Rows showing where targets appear
__________
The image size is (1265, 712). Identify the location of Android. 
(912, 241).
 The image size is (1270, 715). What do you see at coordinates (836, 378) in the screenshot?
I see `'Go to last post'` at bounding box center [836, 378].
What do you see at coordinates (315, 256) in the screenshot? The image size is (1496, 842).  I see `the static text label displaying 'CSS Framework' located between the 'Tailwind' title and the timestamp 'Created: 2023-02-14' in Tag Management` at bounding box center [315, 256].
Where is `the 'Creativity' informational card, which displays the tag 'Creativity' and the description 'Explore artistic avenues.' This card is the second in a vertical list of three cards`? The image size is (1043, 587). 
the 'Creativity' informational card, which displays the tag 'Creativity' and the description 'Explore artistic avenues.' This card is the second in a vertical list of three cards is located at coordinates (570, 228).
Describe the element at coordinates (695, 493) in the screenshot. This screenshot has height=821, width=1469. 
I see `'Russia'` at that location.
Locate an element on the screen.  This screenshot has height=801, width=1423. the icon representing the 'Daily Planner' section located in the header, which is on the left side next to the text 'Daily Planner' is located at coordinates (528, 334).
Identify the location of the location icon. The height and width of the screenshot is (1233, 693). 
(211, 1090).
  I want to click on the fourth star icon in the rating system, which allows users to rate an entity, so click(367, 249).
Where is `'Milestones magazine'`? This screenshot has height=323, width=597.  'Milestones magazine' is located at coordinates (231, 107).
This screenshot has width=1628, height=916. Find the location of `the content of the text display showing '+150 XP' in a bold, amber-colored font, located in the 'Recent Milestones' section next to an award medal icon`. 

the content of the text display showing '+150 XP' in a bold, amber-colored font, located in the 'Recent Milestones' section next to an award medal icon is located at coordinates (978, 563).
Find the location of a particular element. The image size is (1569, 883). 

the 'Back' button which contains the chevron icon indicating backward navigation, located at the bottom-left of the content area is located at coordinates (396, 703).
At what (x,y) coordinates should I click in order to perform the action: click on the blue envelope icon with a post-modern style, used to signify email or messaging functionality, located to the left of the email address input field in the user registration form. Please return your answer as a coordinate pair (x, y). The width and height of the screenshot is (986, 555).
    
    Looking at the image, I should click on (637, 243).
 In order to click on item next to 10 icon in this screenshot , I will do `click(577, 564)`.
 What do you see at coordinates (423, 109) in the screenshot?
__________
**Given exercise**
Reproduce the listing above word for word, from its first line through the line that contains "I want to click".

**The solution**
The image size is (1265, 712). Identify the location of Android. 
(912, 241).
 The image size is (1270, 715). What do you see at coordinates (836, 378) in the screenshot?
I see `'Go to last post'` at bounding box center [836, 378].
What do you see at coordinates (315, 256) in the screenshot? The image size is (1496, 842).  I see `the static text label displaying 'CSS Framework' located between the 'Tailwind' title and the timestamp 'Created: 2023-02-14' in Tag Management` at bounding box center [315, 256].
Where is `the 'Creativity' informational card, which displays the tag 'Creativity' and the description 'Explore artistic avenues.' This card is the second in a vertical list of three cards`? The image size is (1043, 587). 
the 'Creativity' informational card, which displays the tag 'Creativity' and the description 'Explore artistic avenues.' This card is the second in a vertical list of three cards is located at coordinates (570, 228).
Describe the element at coordinates (695, 493) in the screenshot. This screenshot has height=821, width=1469. 
I see `'Russia'` at that location.
Locate an element on the screen.  This screenshot has height=801, width=1423. the icon representing the 'Daily Planner' section located in the header, which is on the left side next to the text 'Daily Planner' is located at coordinates (528, 334).
Identify the location of the location icon. The height and width of the screenshot is (1233, 693). 
(211, 1090).
  I want to click on the fourth star icon in the rating system, which allows users to rate an entity, so click(367, 249).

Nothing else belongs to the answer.